Señales preocupantes

Los expertos en el tema de inmigración leen las mismas señales que observan los activistas y temen que el resultado final le pase factura al presidente.

El presidente Biden ha hecho mucho en materia de inmigración en sus primeros 100 días en el cargo. Entre otras cosas, envió un importante proyecto de ley de reforma migratoria al Congreso, restableció el programa DACA, volvió a priorizar la política de deportación para centrarse en los delincuentes graves, terminó las prohibiciones de viaje de la administración anterior y permitieron que familias y Menores No Acompañados ingresaran a Estados Unidos mientras esperan sus audiencias de asilo”, dice Stephen Yale-Loehr, profesor de la práctica de inmigración de la escuela de leyes de la Universidad de Cornell (Nueva York).

“Hacer todo esto en 100 días es extraordinario, especialmente dado todo lo demás que está tratando, incluido detener la pandemia del covid-19, los problemas económicos, el cambio climático y esfuerzos para mejorar nuestra infraestructura envejecida", agrego.

Sin embargo, Yale-Loehr dice que “queda mucho por hacer. En particular, el aumento de personas que intentan ingresar a Estados Unidos le está dando a los republicanos un tema de conversación fácil para afirmar que el presidente Biden es ‘blando’ con la inmigración. Eso puede hacer que sea más difícil persuadir al Congreso de promulgar una reforma migratoria integral este año", precisó.

Para la organización FWD.us, un grupo de presión integrado por líderes de la comunidad tecnológica entre ellos Facebook, LinkedIn, Google y Dropbox, “Biden ha tomado una posición totalmente contraria a la de Trump y ha tratado de ayudar a los inmigrantes”.
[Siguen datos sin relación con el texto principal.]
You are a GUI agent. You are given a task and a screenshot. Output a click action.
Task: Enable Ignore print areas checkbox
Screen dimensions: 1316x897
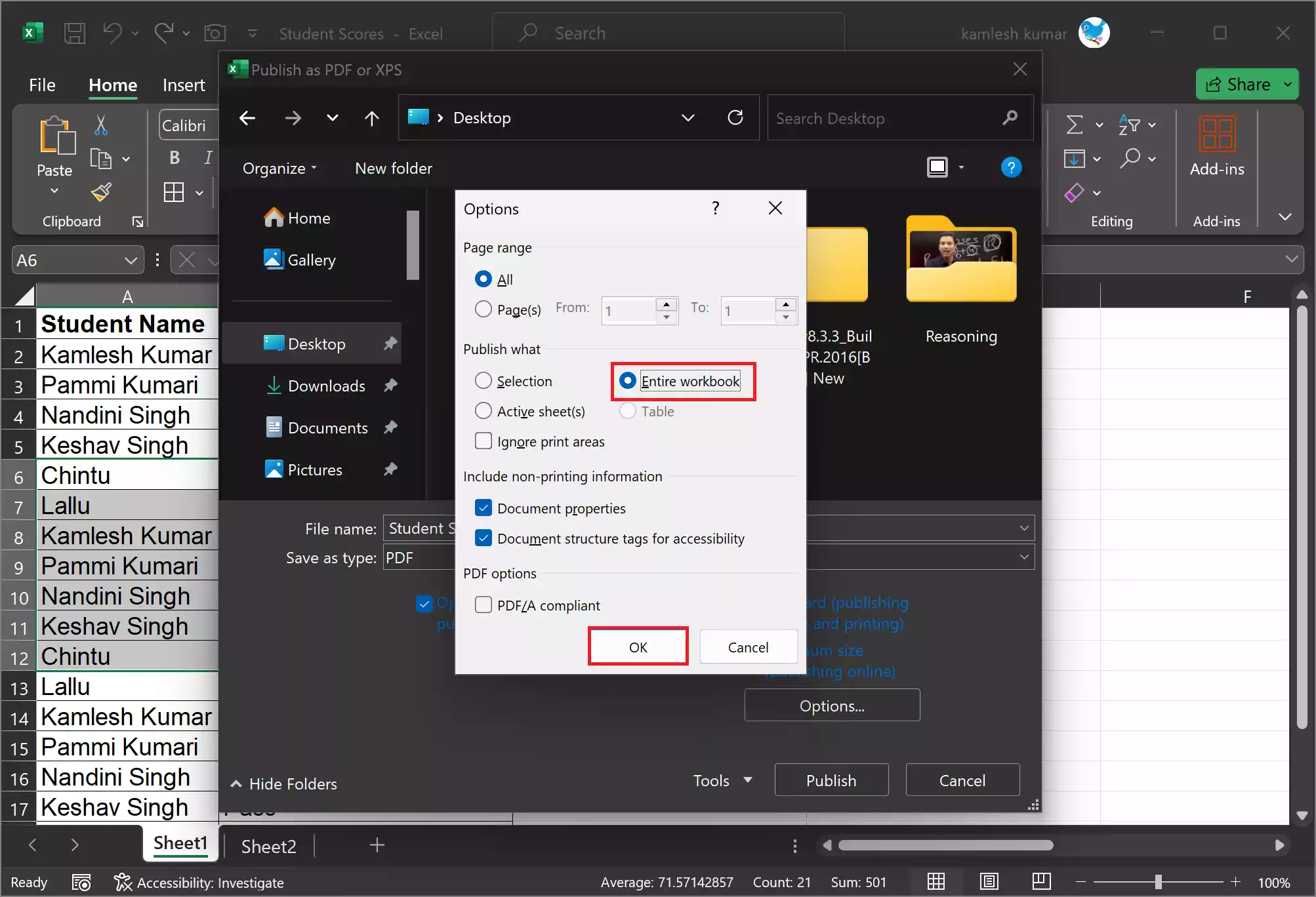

“Los problemas en el Congreso y en la frontera siguen existiendo, ya que miembros del Partido Republicano están tratando narrativas falsas sobe la frontera para bloquear legislación que pueda traer alivio migratorio a la comunidad indocumentada” entre ella la reforma migratoria, dice Juan Escalante, director de campañas digitales de la organización.

Un reciente estudio elaborado por FFWD.us y la Universidad George Mason, advierte que si el Congreso no actúa con urgencia para ampliar las avenidas de inmigración, Estados Unidos dejará de ser competitivo a nivel mundial y agotará las arcas del Seguro Social para el 2030.

“Los datos son claros: si se aumenta la inmigración y se asegura que nuestro sistema de derecho facilite un proceso humano, justo y ordenado para la inmigración basada en familias y empleos, Estados Unidos puede mantener su liderazgo mundial económico, invertir en una fuerza laboral futura que sea fuerte e innovadora, y hacerle justicia a millones de familias en los Estados Unidos”, dijo Todd Schulte, presidente de FWD.us.

Para Roberto Izurieta, director de programas latinoamericanos y campañas políticas de la Universidad George Washington, en los primeros 100 días del gobierno de Biden “avanzamos en las vacunas contra el covid-19, se aprobó un paquete de alivio económico esencial para la recuperación del país y se respira un ambiente de respeto donde no nos escandalizamos por el ultimo tweet”.

En cuando al tema migratorio, Izurieta dice que “es el mayor reto que Biden esta enfrentando ahora”.